Do we have a responsibility to help Virginia’s hospitals as engines of economic opportunity and providers of critical services?
Last week, we heard several floor speeches exploring whether, how, when, and under what conditions we can expand health care coverage to up to 400,000 uninsured Virginians. I am optimistic that we can find a way — a Virginia way — to enact the reforms and provide the assistance that so many of our citizens need, and am heartened by the deliberate and thoughtful approach we are taking in this complex debate as it unfolds.
The gentleman from Augusta said last week that we should be mindful of the future. I agree. But I hope that our concern for the future will not prevent us from confronting what is before us and developing the best possible solution.
Today, I would like to focus on one piece of our challenge — our hospitals.
Last Thursday, the gentleman from Suffolk discussed the impact of federal cuts on our hospitals. He was right when he said that the federal Medicaid cuts do not hit until 2015. But there is much, much more to this story. And this chart shows it. I have copies for anyone who wants it.
This chart shows — loudly and clearly — that the biggest challenge to our hospitals is not being created by Medicaid cuts – the green lines you can hardly see on this chart. The problem is the Medicare cuts from the ACA, in blue, and the sequester, in red — a total of $207M in Medicare cuts in 2014, rising to $393 M by 2016 and $540 M by 2018. This is what is affecting our hospitals. It is happening now and will continue to happen in the years ahead.
These cuts are placing our hospitals — and the communities they serve — at considerable financial risk. Accessing additional federal Medicaid dollars is, pure and simple, an economic imperative for the hospitals and the communities they serve.
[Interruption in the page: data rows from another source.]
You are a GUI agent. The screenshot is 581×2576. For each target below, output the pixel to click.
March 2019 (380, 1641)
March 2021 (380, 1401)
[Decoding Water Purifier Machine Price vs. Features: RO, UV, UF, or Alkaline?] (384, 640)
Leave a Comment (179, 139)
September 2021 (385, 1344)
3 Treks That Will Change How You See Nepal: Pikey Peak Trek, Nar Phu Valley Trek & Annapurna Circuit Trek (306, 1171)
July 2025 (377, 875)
Just ask your hospitals.
We can see the future — and unless we act, it isn’t very pretty.
A couple of examples:
- According to the Virginia Hospital Association, the Augusta health system located in the Shenandoah Valley has already seen its federal monies decline by $4.5M and 2015 will bring another $3.2M in losses. There is a story in the News Virginian this morning.
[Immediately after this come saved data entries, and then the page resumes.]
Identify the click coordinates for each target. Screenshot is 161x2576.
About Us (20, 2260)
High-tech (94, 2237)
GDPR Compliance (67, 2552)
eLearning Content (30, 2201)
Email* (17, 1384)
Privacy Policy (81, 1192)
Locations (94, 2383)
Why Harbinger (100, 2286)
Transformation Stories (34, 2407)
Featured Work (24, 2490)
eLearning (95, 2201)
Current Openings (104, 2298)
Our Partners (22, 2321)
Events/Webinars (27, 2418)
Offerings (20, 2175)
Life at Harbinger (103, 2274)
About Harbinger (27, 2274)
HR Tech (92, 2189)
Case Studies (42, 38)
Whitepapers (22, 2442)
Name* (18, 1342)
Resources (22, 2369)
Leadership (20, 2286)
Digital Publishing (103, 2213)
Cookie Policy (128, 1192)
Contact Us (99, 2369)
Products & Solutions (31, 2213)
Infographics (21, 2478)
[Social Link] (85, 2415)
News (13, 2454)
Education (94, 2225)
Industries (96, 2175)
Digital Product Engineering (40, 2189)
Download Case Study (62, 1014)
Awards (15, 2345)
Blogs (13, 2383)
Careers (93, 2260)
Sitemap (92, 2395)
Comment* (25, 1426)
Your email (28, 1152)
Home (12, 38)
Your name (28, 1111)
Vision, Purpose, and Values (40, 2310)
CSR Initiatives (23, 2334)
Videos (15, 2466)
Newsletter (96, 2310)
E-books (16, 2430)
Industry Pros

- Riverside Health System, with 9,000 employees serving the Peninsula, will lose another $9M in 2015 on top of $11.2M already lost.
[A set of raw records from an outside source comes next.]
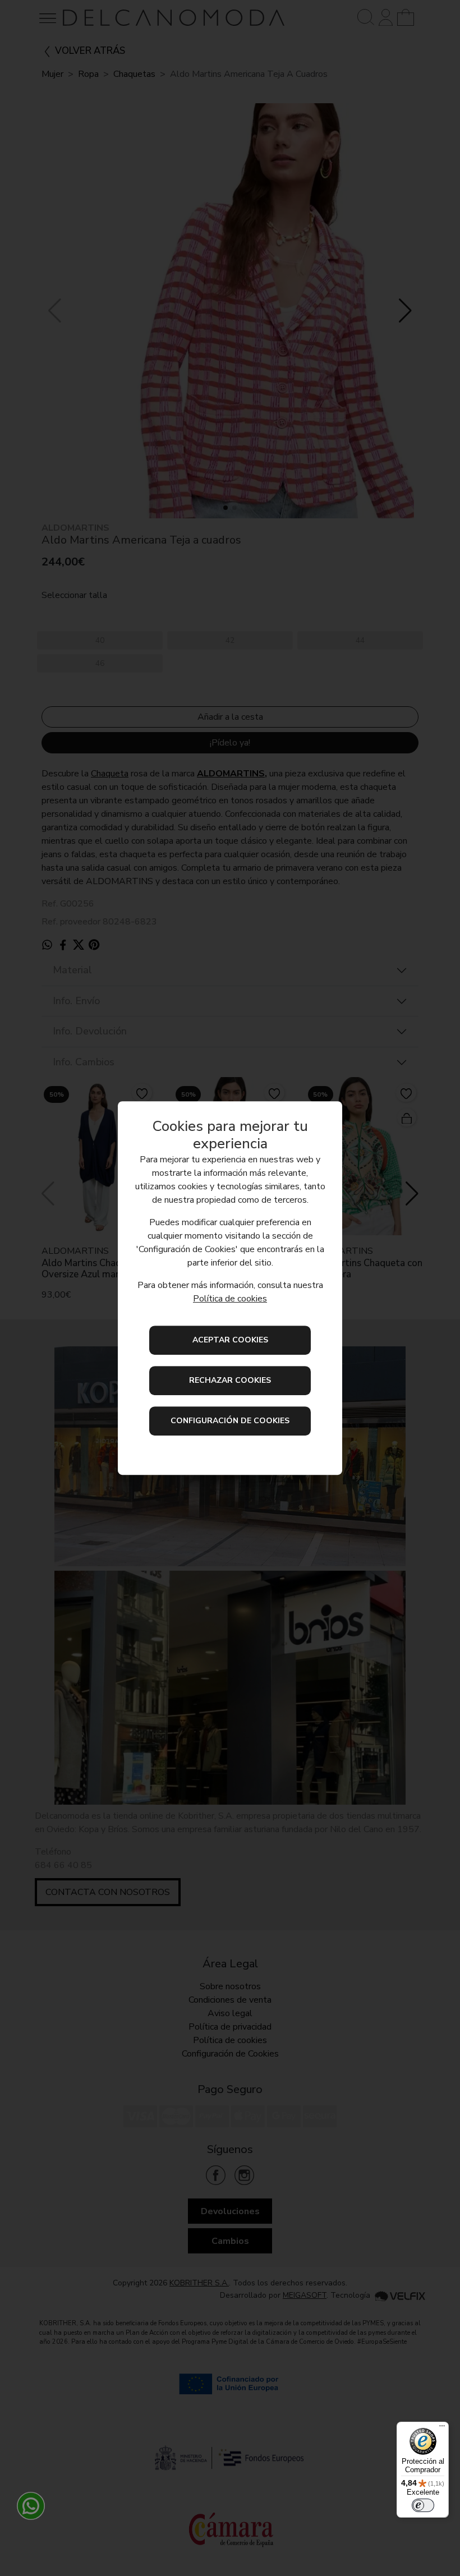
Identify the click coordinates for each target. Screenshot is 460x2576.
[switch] (423, 2505)
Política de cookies (230, 1298)
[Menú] (442, 2428)
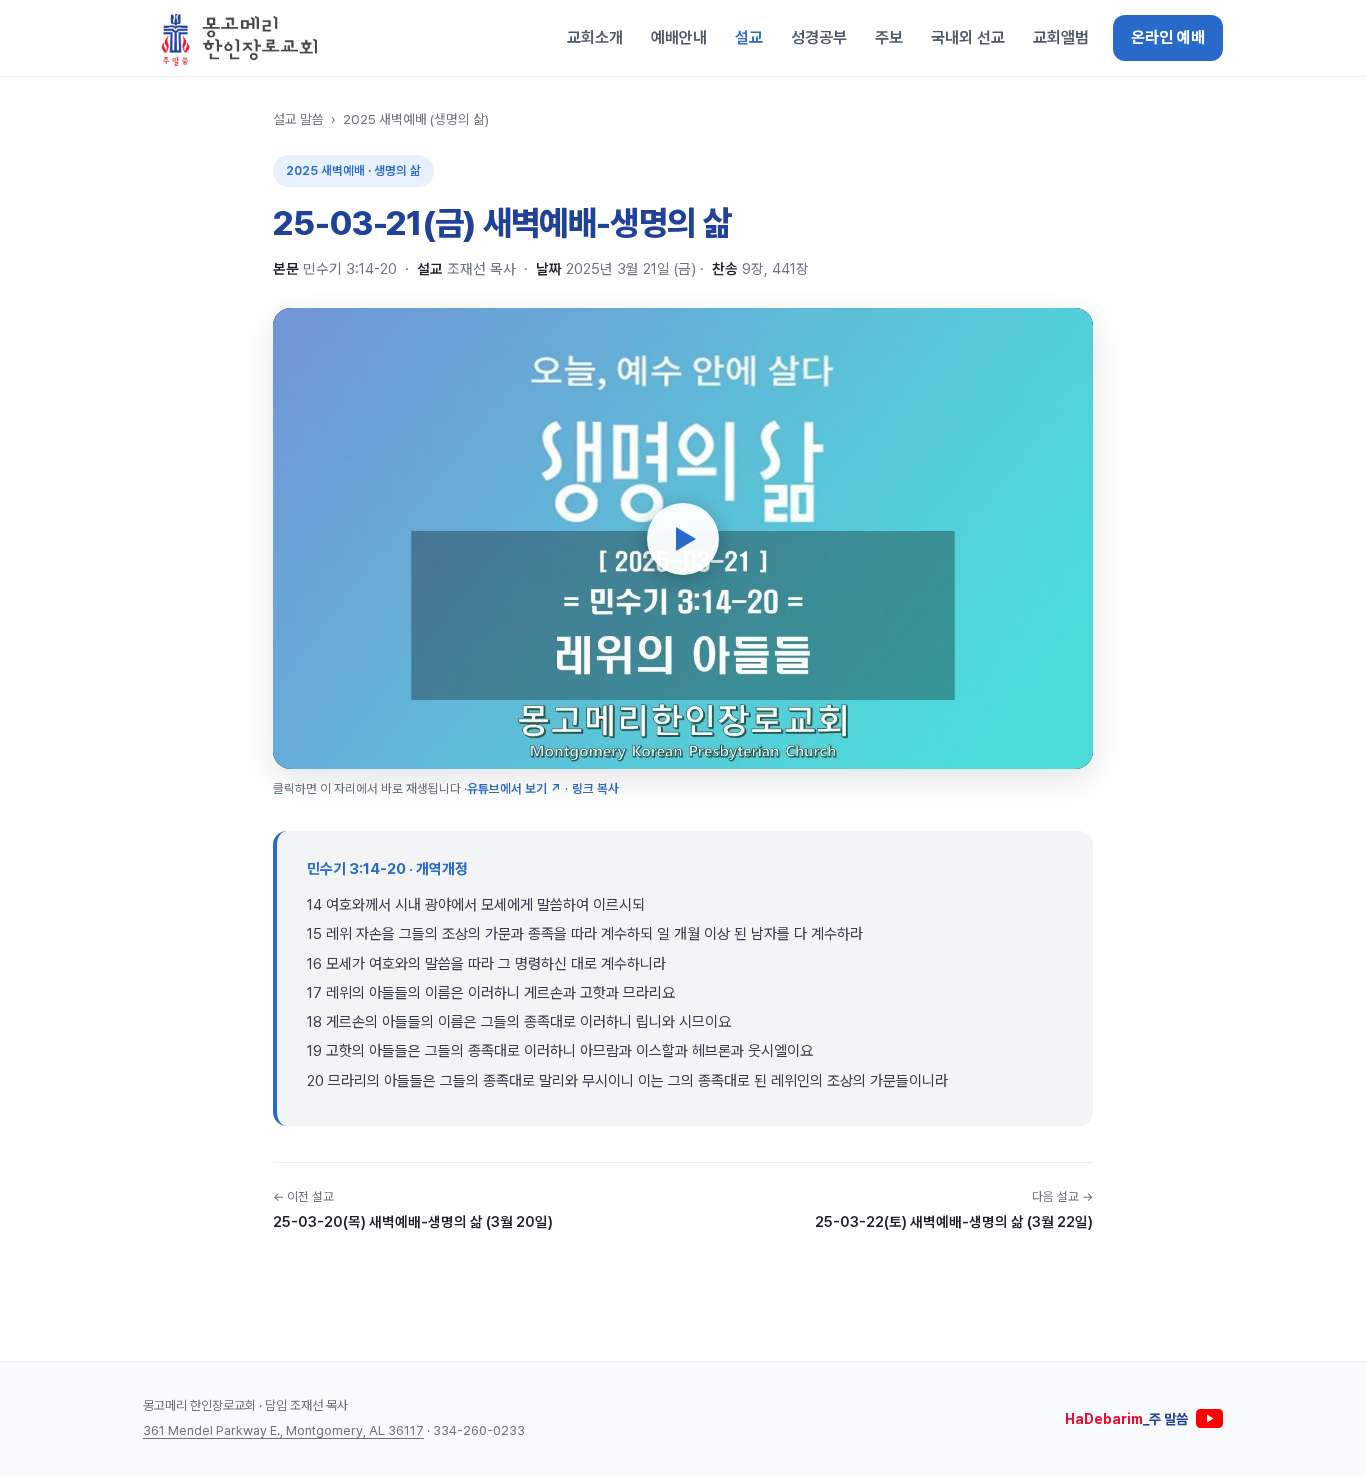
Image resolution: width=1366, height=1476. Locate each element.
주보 (889, 37)
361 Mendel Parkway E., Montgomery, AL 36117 (283, 1430)
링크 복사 (595, 788)
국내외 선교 (968, 37)
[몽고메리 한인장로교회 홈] (240, 38)
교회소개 (595, 37)
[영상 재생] (683, 539)
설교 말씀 (298, 119)
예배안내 (679, 37)
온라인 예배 (1168, 37)
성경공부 (819, 37)
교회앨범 (1061, 37)
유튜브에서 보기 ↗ (514, 788)
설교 (749, 37)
- Valley Health, a system with facilities in Page, Warren, and Winchester, recently laid off 33 persons, and is projected to lose another $6M in 2015.
- The Fredericksburg Free Lance Star reported Saturday that Mary Washington and Stafford Hospitals project a loss of $12M in 2015.
- And we have heard about the recent closure of the Lee Medical Center in Pennington Gap in Southwest Virginia, and the loss of 140 jobs.
These are costs not just because of ACA, but also because of the sequester. There are many more stories like this from all over the Commonwealth, especially in rural communities where the economic impact of a hospital is often most dramatic.
If we do not find a way to bring our tax dollars back to Virginia, hospitals will be forced into making ‘very tough business decisions’ that will hurt employees and the economy of local communities. Bringing our tax dollars back to Virginia is a business and economic imperative. Just ask your own hospitals.
There is little doubt that the loss of federal dollars will cause an impact. The question for us, then, is: do we have a responsibility to do something about it? I submit that we do. When faced with crisis affecting the economic life of our communities, we step up. We certainly step up when there are natural disasters over which we have no control.
And we step up when our communities are affected by economic challenge caused by decisions in Washington. Remember BRAC and its initial recommendation to close down the Naval Station at Oceania. The closure would have decimated this community and rippled throughout the commonwealth.
We could have decided we had no responsibility to act because the decision was not ours. But we didn’t. We could have decided not to act because the future of the base was uncertain. But we didn’t.
Why? Because the closure of Oceania would have meant the loss of thousands of jobs and millions of dollars in economic activity.
We stepped up and invested Virginia tax dollars to make sure the federal dollars would continue to flow. Our investment is over $70 million to date – $7.5m per year. There is another $7.5 M in the general fund this year. We are doing it to keep dollars flowing through the economy, to keep our communities economically strong.
I submit that the situation today with our hospitals is not much different. We do not know the future but we know what is happening now. Right now, when our hospitals are facing huge cuts in federal support and are paying increasing costs of indigent and charity care, we are refusing $5m every single day – our money — that could be brought back to Virginia to help our citizens, our hospitals and our economy.
If we want to keep our hospitals as strong economic engines and the backbone of many of our communities, we need to find a way — a Virginia Way — to bring these Medicaid dollars back to the Commonwealth.